Frequently, we want to demonstrate love by doing or giving something, as we see David doing here. But we also need to know what it is the other wants or needs. David missed the mark: God did not want a house to dwell in. He wanted to inhabit his people! God speaks to David through the prophet Nathan to communicate this.

The LORD also reveals to you
that he will establish a house for you.
And when your time comes and you rest with your ancestors,
I will raise up your heir after you, sprung from your loins,
and I will make his kingdom firm.
I will be a father to him,
and he shall be a son to me.
Your house and your kingdom shall endure forever before me;
your throne shall stand firm forever.” 2 Sam. 7:14a, 16

This is Jesus. Jesus who embodied love perfectly. Though raised by a carpenter, we have no record of Jesus making tools or tables or homes as an expression of his love, though these are appropriate expressions in other relationships. Instead, he turns to making hearts come alive, lightened from the burden of sin or lifted to dignity and wholeness. He sees what needs and wants lie below the surface and addresses them. People felt seen and known. Some liked this and others didn’t. But it was the Father’s love that guided Jesus’s actions.
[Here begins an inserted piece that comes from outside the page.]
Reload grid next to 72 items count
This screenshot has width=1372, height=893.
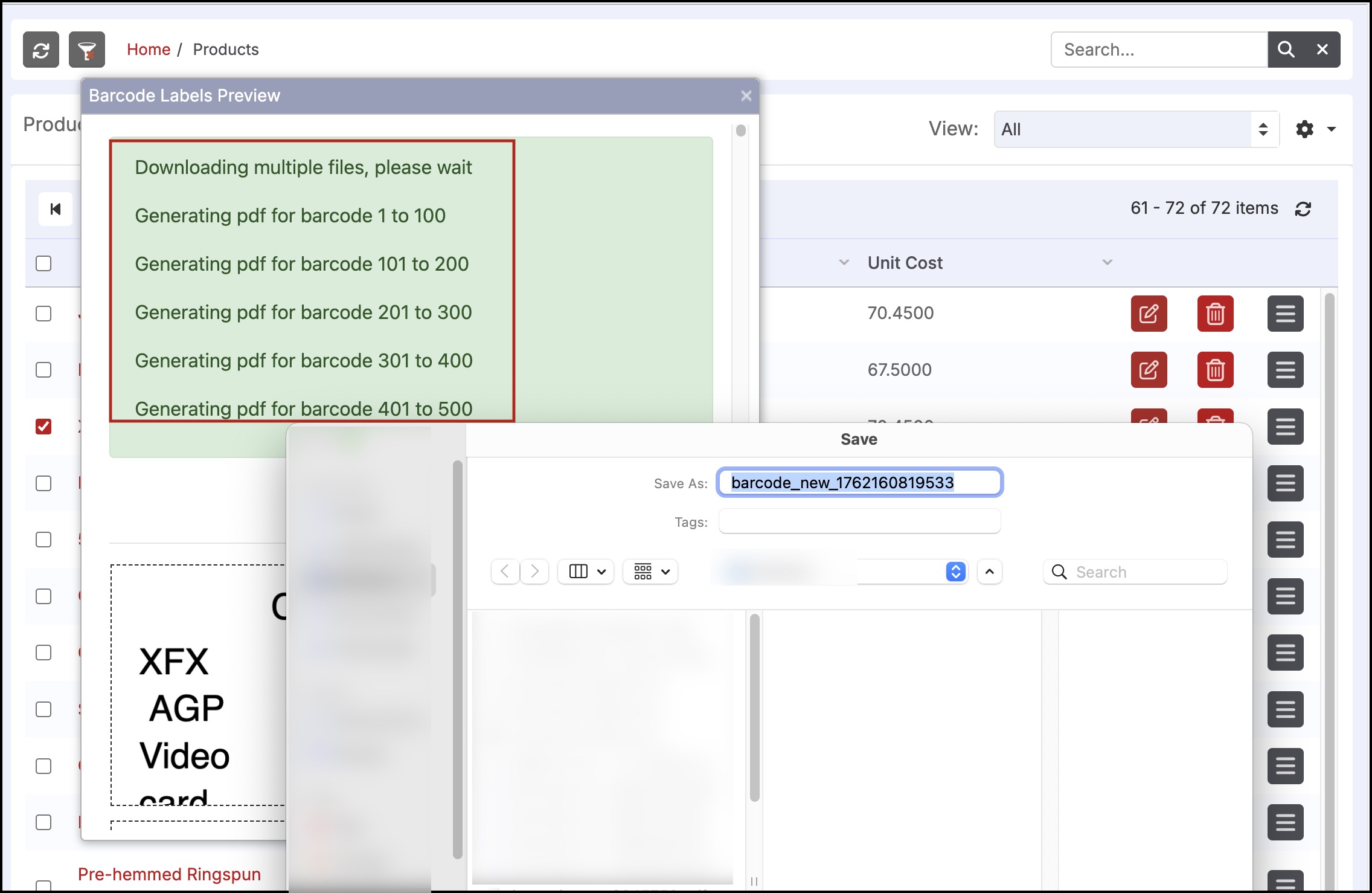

Jesus is so clear on who, how, and what to address in a person. He tied this ability to his complete dependence on the Father’s love. The Father’s love made Jesus behave in audacious, abrasive, honest, active ways. These weren’t necessarily polite, friendly, kind ways that we typically associate with niceness. It was the lens of love that gave Jesus his perception, which, in turn, governed his actions. Unsullied by insecurity, fear, or hatred, Jesus saw precisely what each person desired and addressed that desire with his questions, actions, and teaching.

As we allow his love to pierce us as we each need, we begin to see ourselves and others more clearly. We begin to be able to do as he did, addressing others’ desires with the wisdom in God’s perfect love. Our actions become more fine-tuned and flexible. We don’t assume that what will make me happy will show love to you, like David did towards God, but we see better what it is you need and whether I am one from whom God wishes to stretch his love out in a particular way.

God’s perfect love encompasses all action—all are available to express it. So, whether it is building a house or a temple, crafting a toy or table, or touching a leper, love will lead us the more we surrender to being seen and known by Love.

Let Love in this Christmas. Allow yourself to welcome Love, to feel Love, to express Love. The Kingdom of God’s Love will never end, hallelujah!